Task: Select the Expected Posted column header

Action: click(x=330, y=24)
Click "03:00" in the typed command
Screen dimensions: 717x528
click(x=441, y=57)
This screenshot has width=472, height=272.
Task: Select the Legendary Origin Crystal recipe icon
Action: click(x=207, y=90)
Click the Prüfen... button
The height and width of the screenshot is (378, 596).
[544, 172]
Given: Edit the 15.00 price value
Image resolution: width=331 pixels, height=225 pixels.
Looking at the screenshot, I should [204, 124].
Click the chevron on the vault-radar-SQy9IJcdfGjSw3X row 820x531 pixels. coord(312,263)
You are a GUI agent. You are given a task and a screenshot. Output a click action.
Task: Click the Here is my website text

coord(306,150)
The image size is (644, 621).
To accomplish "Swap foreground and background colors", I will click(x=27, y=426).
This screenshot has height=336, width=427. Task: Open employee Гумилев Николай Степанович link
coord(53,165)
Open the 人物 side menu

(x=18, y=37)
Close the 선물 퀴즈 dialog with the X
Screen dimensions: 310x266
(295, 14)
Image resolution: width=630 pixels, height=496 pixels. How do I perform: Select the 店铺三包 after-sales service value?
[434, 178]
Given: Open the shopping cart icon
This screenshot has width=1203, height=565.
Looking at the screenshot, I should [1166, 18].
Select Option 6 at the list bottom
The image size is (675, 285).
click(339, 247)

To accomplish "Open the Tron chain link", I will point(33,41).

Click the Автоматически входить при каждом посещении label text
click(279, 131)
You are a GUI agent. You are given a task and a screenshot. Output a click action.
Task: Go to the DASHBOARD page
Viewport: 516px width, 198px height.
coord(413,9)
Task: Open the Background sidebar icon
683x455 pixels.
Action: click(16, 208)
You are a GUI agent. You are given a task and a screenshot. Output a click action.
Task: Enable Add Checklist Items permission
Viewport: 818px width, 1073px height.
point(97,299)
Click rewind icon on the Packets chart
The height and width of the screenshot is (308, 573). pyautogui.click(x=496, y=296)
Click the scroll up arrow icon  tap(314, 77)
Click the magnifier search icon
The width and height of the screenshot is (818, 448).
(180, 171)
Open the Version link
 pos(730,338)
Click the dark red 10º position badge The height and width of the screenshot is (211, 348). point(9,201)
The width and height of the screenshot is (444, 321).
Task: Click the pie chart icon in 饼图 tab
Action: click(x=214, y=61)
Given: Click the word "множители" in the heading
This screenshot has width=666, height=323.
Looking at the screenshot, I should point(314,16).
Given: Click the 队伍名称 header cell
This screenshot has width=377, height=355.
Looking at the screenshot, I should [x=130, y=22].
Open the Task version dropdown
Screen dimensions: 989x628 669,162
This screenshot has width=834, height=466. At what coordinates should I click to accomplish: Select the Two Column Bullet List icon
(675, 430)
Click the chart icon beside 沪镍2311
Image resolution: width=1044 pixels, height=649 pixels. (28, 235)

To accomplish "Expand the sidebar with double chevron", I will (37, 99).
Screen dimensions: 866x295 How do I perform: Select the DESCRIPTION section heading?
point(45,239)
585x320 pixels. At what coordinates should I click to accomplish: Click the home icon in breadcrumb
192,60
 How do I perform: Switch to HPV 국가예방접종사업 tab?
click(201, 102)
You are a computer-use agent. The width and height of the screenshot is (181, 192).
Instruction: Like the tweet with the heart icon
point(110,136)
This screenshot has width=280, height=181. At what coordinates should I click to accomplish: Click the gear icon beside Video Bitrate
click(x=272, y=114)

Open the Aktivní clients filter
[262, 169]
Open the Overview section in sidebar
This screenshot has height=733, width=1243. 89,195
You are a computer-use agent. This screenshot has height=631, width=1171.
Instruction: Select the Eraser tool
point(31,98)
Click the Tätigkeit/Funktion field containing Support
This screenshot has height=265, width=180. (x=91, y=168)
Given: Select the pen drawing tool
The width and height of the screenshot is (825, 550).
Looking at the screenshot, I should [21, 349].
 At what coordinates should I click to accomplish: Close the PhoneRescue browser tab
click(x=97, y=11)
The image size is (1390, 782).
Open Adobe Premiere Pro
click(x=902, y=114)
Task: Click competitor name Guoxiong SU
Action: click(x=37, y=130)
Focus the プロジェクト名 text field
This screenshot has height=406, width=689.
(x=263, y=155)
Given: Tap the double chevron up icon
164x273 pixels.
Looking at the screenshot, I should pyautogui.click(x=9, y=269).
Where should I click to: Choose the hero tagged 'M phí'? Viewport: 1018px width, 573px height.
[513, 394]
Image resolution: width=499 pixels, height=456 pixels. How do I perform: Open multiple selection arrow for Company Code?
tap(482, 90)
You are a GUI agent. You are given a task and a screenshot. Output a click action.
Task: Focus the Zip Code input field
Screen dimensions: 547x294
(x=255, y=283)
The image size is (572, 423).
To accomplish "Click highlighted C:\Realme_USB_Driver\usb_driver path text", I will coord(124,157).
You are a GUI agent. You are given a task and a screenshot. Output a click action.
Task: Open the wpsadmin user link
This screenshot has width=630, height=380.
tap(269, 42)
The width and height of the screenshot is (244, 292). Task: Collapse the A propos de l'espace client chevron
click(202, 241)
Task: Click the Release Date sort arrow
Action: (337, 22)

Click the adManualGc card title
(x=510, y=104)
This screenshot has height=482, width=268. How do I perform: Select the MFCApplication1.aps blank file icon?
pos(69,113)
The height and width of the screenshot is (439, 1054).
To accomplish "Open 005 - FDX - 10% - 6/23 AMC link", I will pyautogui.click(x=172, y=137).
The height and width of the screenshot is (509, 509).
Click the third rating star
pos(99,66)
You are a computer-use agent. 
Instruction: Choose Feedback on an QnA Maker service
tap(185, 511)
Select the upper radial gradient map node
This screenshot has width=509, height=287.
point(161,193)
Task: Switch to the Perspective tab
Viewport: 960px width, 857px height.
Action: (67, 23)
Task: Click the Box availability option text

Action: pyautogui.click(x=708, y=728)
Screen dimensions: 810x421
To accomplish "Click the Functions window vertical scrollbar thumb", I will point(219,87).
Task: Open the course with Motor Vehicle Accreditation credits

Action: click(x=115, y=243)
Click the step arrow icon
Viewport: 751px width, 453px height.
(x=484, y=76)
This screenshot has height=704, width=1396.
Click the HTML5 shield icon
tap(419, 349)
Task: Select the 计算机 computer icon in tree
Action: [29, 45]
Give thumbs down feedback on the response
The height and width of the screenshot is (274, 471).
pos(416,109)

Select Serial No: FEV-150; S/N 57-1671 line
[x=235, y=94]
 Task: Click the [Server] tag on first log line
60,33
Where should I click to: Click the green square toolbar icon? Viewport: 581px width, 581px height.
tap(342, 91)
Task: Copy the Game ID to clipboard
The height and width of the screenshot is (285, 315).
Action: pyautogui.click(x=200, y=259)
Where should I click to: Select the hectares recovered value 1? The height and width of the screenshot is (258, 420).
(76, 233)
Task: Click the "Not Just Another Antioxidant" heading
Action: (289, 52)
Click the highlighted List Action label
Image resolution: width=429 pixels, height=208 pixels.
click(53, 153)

------------------------------------------------------------------------

### What is expected
The stretch of entries above that starts with the line containing "Screen dimensions: 547x294" and goes on through the line containing "Task: Copy the Game ID to clipboard" is to be transcribed exactly, and no other line is to be transcribed.

### Output of the exercise
Screen dimensions: 547x294
(x=255, y=283)
The image size is (572, 423).
To accomplish "Click highlighted C:\Realme_USB_Driver\usb_driver path text", I will coord(124,157).
You are a GUI agent. You are given a task and a screenshot. Output a click action.
Task: Open the wpsadmin user link
This screenshot has width=630, height=380.
tap(269, 42)
The width and height of the screenshot is (244, 292). Task: Collapse the A propos de l'espace client chevron
click(202, 241)
Task: Click the Release Date sort arrow
Action: (337, 22)

Click the adManualGc card title
(x=510, y=104)
This screenshot has height=482, width=268. How do I perform: Select the MFCApplication1.aps blank file icon?
pos(69,113)
The height and width of the screenshot is (439, 1054).
To accomplish "Open 005 - FDX - 10% - 6/23 AMC link", I will pyautogui.click(x=172, y=137).
The height and width of the screenshot is (509, 509).
Click the third rating star
pos(99,66)
You are a computer-use agent. 
Instruction: Choose Feedback on an QnA Maker service
tap(185, 511)
Select the upper radial gradient map node
This screenshot has width=509, height=287.
point(161,193)
Task: Switch to the Perspective tab
Viewport: 960px width, 857px height.
Action: (67, 23)
Task: Click the Box availability option text

Action: pyautogui.click(x=708, y=728)
Screen dimensions: 810x421
To accomplish "Click the Functions window vertical scrollbar thumb", I will point(219,87).
Task: Open the course with Motor Vehicle Accreditation credits

Action: click(x=115, y=243)
Click the step arrow icon
Viewport: 751px width, 453px height.
(x=484, y=76)
This screenshot has height=704, width=1396.
Click the HTML5 shield icon
tap(419, 349)
Task: Select the 计算机 computer icon in tree
Action: [29, 45]
Give thumbs down feedback on the response
The height and width of the screenshot is (274, 471).
pos(416,109)

Select Serial No: FEV-150; S/N 57-1671 line
[x=235, y=94]
 Task: Click the [Server] tag on first log line
60,33
Where should I click to: Click the green square toolbar icon? Viewport: 581px width, 581px height.
tap(342, 91)
Task: Copy the Game ID to clipboard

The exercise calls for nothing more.